At low, mid, and high altitudes, China and Russia have developed counter-measures that put the US space monitoring and communications capabilities in jeopardy, says Schneider.
China and Russia might perform a wide range of offensive space activities by maneuvering their spacecraft adjacent to US satellites. Sensors, onboard computation, data linkages, or satellite electric power systems can all be disrupted, spoofed, or destroyed, and malicious programming can be inserted via cyber methods.
All of this is bolstered by their ability to target important American infrastructure using both cyber and kinetic weapons. Military operations, as well as the electric power grid, national telecommunications, and air and rail transportation infrastructure that underlie US economic and military strength, are all built on this foundation.
In 2018, the then-US general in command of the country’s nuclear arsenal issued a harsh warning that Russia and China are “aggressively” building new hypersonic weapons against which the US has no protection, as previously reported by CNN.
Although the weapons aren’t expected to be operational for several years, US Strategic Command’s four-star commander, Gen. John Hyten, had warned that upgrades to missile defenses were urgently needed or the US would be unable to detect them once they are operational.
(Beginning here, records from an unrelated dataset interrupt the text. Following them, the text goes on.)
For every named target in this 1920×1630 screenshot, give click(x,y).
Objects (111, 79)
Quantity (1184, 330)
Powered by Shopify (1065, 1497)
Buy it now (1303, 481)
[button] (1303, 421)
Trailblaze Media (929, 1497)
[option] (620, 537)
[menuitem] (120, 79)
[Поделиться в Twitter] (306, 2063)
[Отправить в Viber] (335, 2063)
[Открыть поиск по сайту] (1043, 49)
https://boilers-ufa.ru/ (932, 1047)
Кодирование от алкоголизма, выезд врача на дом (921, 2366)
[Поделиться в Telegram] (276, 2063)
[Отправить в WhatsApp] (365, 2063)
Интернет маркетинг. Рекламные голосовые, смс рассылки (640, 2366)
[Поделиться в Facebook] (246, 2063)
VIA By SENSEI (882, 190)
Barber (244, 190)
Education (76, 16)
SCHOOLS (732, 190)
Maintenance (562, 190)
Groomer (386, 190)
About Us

"Both #Russia and #China are aggressively pursuing hypersonic capabilities." — Gen. John Hyten, commander of U.S. Strategic Command
Here's our recent report on the dangers of hypersonic missile proliferation: https://t.co/Tzu9QFeNMn
— RAND Corporation (@RANDCorporation) March 21, 2018
The current generation of satellites and radars, according to Hyten and other military authorities, would not be enough to detect such weapons.
The maneuverable hypersonic missile capabilities of China and Russia enable these “hostile nations” to have a combined capability to destroy the US early warning system. The US would be blind to an approaching foreign missile assault in these conditions, and its capacity to retaliate would be severely limited, warns Schneider.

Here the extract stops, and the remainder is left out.